## START Page extract

= Josephine Veasey =

British mezzo-soprano (1930–2022)

Josephine Veasey CBE (10 July 1930 – 22 February 2022) was a British mezzo-soprano, particularly associated with Wagner and Berlioz
roles.

==Early years==
Josephine Veasey was born in Camberwell on 10 July 1930. She studied with Audrey Langford, and became a member of the Royal Opera House chorus in 1949. She made her debut as a soloist on 5 July 1955 as the Page in Salome, followed by Cherubino in Le nozze di Figaro, and later roles included Dorabella in Così fan tutte, Marina in Boris Godunov, Preziosilla in La forza del destino, Eboli in Don Carlos, Amneris in Aida, and the title role in Carmen, amongst others. Beginning in 1957, she became a regular guest at the Glyndebourne Festival, notably as Charlotte in Werther and Octavian in Der Rosenkavalier.

==Career==
Noticed and encouraged by Georg Solti, Veasey began adding Wagner roles to her repertoire, notably Waltraute and Fricka in Die Walküre. She commercially recorded the role of Fricka for Deutsche Grammophon with Herbert von Karajan. Her other major roles included Brangäne in Tristan und Isolde, Venus in Tannhäuser, and Kundry in Parsifal. Under Colin Davis' guidance, she also became an illustrious interpreter of Berlioz's works, singing both Didon and Cassandre in Les Troyens, and Marguerite in La damnation de Faust, which she also recorded for him.

## END Page extract
## START Records supplied

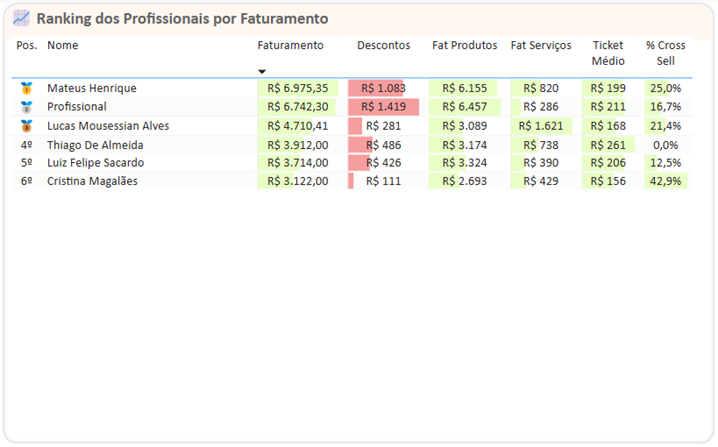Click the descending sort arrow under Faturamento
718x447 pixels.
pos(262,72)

## END Records supplied
## START Records supplied

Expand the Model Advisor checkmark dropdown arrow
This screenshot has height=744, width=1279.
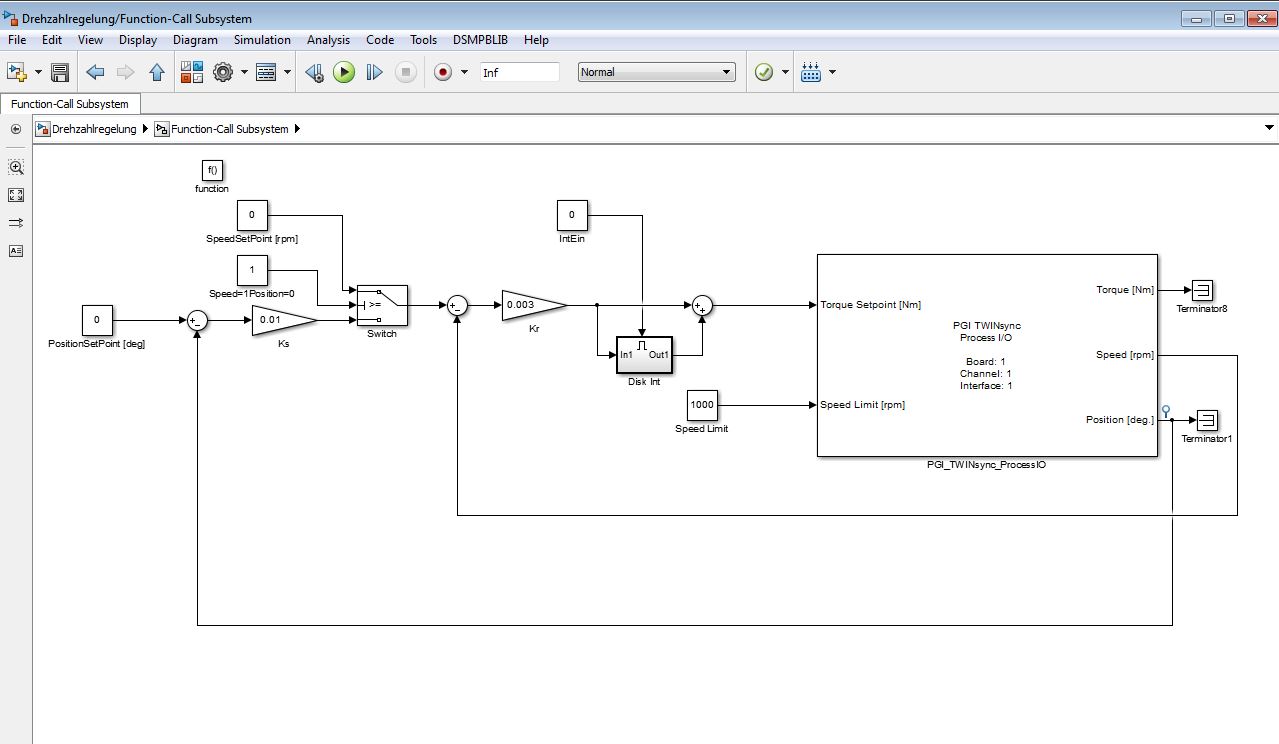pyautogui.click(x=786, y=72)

## END Records supplied
## START Records supplied

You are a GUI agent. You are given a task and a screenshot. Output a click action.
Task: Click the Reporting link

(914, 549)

## END Records supplied

§ Task prompt:
In the Josephine Veasey article, what led her to start adding Wagner roles to her repertoire? Answer in one to three sentences.

§ Solution:
She began adding Wagner roles after Georg Solti noticed and encouraged her. Among them were Waltraute and Fricka in Die Walküre.